Pie Palooza, the celebration of local ingredients as reconceived residing atop a flaky crust, is not just all about the pie. It's also a benefit event for the REAP Food Group, and it completed its most successful turn this past Sunday at larger digs in the Goodman Community Center.
The 5th annual event ran from 9:30 a.m. until about 2 p.m. "We served over 900 slices of pie in just over 3 hours," reports REAP Food Group Executive Director Miriam Grunes. "In all, we served 450 people." The funds go toward REAP programs, including promoting healthy foods in schools.
With this fifth version, says Grunes, everything went smoothly. The pie donors "understand the event and they're so excited. The bakers really seem to love it, and they have a lot of fun." And the pie selection was impressive.
It works like this: advance tix are sold for three seatings (9:30, 10:30, and 11:30 a.m.) with a final 12:30 p.m. seating reserved for walk-ups. This reduces the chance that the lines for pie are crazy and ensures that everyone has a place to sit down. Even so, the pie line can be a place of not inconsiderable panic. With an array of different pies and no opportunity to say, as one might at a family holiday dinner, "I'll have a teeny sliver of them all," the pressure to "pick the right one" -- well, two, everybody gets two pieces of pie -- is the main factor that slows down the line.
It's not mandatory to pick one savory and one sweet slice. Two pieces of pie are your birthright, and it doesn't matter which type they are. An additional piece of pie could be purchased on a whim for $5.

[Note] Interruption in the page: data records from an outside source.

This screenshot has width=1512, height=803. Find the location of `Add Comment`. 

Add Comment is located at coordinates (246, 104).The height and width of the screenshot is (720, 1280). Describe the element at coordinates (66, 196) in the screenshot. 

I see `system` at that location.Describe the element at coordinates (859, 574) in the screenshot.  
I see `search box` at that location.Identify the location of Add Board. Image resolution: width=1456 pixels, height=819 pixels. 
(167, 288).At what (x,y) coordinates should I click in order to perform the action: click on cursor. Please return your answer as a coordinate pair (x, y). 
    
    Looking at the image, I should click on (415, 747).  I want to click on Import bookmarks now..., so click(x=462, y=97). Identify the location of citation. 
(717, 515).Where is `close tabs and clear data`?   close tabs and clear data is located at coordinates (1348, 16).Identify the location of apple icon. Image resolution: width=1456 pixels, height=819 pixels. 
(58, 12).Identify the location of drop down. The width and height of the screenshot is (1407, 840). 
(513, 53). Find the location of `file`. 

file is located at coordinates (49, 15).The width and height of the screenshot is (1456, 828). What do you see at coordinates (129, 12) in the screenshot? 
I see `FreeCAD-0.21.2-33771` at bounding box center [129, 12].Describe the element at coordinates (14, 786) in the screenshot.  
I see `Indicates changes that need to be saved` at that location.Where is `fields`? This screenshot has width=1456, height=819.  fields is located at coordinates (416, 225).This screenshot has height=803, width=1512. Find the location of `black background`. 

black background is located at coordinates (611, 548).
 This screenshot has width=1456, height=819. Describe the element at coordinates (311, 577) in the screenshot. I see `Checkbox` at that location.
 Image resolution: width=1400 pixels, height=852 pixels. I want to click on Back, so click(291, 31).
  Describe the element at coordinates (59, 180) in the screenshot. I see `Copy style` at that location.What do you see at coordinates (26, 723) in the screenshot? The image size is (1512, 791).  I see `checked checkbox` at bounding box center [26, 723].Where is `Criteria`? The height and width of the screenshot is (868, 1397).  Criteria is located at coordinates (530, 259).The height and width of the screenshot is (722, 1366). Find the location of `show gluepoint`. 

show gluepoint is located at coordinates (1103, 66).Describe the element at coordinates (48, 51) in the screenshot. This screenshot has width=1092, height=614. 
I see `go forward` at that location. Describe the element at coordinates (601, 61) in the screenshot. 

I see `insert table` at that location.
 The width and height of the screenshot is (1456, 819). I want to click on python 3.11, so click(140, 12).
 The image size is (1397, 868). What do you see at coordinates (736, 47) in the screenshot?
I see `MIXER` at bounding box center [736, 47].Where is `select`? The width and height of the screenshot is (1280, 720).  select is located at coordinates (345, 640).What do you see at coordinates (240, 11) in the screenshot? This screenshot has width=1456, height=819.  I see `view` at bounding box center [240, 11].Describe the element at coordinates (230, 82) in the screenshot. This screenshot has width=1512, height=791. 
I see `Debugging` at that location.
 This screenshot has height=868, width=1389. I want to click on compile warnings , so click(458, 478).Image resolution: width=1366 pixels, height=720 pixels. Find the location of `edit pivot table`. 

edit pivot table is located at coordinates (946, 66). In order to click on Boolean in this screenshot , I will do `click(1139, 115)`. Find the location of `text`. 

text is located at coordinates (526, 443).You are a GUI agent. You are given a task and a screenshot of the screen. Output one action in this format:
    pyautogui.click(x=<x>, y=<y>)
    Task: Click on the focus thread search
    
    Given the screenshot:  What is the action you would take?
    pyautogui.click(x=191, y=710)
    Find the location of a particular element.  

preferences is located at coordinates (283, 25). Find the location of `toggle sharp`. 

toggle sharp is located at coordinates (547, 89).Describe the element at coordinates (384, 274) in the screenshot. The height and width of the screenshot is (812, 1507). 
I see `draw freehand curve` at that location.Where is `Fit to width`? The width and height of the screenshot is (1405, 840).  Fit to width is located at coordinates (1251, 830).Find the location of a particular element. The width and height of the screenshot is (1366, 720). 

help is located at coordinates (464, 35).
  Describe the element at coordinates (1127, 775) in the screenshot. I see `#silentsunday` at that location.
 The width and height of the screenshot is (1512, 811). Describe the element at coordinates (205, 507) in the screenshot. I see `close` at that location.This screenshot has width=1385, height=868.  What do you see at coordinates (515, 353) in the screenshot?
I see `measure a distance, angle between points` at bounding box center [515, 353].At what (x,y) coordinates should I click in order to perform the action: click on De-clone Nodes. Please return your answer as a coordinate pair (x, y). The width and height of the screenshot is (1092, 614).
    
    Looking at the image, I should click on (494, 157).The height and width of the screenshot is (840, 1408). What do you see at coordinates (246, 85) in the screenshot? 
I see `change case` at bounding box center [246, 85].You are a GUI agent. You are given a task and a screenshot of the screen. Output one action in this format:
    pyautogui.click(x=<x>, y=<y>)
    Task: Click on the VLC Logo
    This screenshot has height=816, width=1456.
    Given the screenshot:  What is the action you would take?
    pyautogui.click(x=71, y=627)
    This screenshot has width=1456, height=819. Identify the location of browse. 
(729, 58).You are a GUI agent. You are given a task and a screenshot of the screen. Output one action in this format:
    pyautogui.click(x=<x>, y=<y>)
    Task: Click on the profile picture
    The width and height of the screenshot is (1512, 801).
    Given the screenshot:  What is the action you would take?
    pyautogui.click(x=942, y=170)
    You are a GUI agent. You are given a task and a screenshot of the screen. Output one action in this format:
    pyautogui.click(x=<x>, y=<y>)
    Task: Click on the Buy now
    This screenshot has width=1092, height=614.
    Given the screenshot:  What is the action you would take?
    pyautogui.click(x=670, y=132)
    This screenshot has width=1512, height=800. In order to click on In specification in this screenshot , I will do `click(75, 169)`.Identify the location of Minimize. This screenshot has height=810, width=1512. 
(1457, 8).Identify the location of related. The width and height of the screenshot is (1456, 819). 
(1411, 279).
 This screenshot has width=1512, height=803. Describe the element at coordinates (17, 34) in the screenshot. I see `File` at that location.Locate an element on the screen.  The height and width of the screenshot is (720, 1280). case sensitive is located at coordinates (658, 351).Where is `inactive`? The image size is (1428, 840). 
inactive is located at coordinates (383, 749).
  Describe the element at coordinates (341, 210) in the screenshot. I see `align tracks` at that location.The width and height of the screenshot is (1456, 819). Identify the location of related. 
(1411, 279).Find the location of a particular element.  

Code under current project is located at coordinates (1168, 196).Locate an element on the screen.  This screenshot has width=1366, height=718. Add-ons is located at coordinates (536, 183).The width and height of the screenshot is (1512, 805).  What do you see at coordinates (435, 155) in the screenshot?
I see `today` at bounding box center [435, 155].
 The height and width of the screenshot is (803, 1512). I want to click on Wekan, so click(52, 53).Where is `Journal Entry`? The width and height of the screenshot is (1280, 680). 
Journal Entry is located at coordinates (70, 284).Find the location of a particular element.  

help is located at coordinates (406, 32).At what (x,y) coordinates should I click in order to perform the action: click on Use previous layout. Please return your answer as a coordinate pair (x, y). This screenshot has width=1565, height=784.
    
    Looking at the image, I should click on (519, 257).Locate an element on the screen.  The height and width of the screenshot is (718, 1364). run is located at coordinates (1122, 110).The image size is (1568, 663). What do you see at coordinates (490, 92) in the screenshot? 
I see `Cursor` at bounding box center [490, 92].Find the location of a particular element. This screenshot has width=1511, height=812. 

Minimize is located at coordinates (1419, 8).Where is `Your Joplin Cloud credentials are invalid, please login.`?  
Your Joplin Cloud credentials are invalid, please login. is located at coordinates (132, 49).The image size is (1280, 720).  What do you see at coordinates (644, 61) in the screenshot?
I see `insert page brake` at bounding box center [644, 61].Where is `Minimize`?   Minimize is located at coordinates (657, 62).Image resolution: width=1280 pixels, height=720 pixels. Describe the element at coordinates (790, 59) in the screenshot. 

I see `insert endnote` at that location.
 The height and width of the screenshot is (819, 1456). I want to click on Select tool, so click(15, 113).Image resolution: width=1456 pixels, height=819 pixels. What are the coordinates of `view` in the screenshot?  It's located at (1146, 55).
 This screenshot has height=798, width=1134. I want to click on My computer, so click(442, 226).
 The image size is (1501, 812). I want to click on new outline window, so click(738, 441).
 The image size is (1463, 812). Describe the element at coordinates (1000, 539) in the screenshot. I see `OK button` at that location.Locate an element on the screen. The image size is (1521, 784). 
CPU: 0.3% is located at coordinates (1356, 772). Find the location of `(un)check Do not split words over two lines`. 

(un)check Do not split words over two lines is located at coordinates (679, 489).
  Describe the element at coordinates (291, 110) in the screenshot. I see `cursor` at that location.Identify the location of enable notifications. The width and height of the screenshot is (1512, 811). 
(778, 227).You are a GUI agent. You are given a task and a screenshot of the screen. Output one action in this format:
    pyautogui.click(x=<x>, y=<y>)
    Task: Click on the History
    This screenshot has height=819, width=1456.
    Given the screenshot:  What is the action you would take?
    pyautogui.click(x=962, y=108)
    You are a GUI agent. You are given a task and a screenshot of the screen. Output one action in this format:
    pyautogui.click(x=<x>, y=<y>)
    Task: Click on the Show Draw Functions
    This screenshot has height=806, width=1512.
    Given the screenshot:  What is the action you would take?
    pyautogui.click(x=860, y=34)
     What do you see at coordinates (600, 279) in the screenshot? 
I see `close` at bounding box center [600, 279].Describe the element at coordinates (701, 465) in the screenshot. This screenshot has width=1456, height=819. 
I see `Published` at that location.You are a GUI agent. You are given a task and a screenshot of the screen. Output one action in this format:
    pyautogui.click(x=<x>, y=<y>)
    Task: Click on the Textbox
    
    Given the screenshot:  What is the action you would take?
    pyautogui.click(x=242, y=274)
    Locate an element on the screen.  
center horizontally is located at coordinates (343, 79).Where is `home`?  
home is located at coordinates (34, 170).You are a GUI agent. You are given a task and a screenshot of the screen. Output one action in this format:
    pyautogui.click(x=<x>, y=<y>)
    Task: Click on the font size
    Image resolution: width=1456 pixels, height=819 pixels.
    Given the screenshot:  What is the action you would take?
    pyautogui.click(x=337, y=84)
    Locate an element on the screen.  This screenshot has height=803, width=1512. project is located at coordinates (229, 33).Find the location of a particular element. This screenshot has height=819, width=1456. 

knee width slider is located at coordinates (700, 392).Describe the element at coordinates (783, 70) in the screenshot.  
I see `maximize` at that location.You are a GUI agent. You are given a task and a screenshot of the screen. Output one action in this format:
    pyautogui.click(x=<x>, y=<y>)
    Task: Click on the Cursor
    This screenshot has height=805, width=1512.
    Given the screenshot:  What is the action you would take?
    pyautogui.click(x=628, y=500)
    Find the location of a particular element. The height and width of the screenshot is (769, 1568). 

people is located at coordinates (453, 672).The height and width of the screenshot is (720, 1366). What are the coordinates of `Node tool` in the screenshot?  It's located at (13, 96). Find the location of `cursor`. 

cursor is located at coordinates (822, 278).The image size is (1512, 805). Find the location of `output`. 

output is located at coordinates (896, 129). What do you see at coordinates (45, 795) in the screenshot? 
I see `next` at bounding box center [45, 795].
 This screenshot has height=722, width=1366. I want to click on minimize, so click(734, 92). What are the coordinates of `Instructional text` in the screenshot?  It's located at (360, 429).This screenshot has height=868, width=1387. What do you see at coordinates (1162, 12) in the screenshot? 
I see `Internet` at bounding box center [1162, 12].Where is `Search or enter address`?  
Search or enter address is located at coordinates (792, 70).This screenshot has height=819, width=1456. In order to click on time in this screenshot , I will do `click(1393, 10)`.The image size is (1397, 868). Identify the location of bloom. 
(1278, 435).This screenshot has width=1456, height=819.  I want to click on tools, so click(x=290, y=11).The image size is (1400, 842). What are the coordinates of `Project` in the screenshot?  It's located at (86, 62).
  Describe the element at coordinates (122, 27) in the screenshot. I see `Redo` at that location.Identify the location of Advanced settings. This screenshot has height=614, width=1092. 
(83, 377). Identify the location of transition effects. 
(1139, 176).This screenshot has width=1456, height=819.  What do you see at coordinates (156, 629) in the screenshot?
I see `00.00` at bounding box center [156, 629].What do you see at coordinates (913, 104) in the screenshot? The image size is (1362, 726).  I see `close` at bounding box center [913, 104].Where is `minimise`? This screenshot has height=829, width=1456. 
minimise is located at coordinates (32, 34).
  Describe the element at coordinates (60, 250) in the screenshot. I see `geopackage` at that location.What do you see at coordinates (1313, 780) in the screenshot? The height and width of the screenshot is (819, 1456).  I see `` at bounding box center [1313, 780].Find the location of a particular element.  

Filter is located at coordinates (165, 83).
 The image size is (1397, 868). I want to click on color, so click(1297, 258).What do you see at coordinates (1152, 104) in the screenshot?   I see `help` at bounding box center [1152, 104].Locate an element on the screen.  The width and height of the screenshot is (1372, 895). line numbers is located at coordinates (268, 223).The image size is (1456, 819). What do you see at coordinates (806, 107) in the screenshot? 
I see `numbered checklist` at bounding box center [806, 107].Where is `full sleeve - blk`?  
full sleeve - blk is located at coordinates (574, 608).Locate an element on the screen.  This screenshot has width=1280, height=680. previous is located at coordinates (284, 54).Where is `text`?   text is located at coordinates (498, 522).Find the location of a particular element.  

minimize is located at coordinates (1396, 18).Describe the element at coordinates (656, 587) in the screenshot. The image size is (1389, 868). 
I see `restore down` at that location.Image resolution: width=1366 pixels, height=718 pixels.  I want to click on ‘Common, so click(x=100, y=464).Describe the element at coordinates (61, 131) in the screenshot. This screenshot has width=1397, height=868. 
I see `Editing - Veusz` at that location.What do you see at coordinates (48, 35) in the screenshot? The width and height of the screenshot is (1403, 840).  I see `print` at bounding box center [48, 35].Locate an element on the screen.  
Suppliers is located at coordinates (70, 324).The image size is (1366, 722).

Not every pie is always available. REAP Food Group Executive Director Miriam Grunes admits she didn't get pieces of some of the pies she'd had her eyes on. A wild rice and spinach quiche with blue cheese and caramelized onions from the Mermaid Cafe was quite popular, says Grunes, but I didn't see it; nor did I catch the black bean and tomatillo pie or the Moroccan nut pie.
I ended up with a slice of the leek mushroom strata (which is, arguably, not a pie at all, as it lacked a crust) from Crema Cafe and the pecan-sweet potato-cranberry pie from L'Etoile. The hit in my group of four pie-eaters, though, was the spaghetti pancetta pie from Lombardino's. A simple side salad of fresh greens dressed with a light vinaigrette, prepared by REAP supporter (and Isthmus contributor) Terese Allen offset the pastries. Apple cider and coffee were also included in the price of the ticket.
At least for this participant, Pie Palooza produced the overwhelming need to make a pie from scratch. So far I've dragged out the pie plates from the top shelf of the cupboard and located the index card with my Aunt Betty's special pie crust recipe. Now all I have to do is stop poring over recipes and decide on what to actually bake.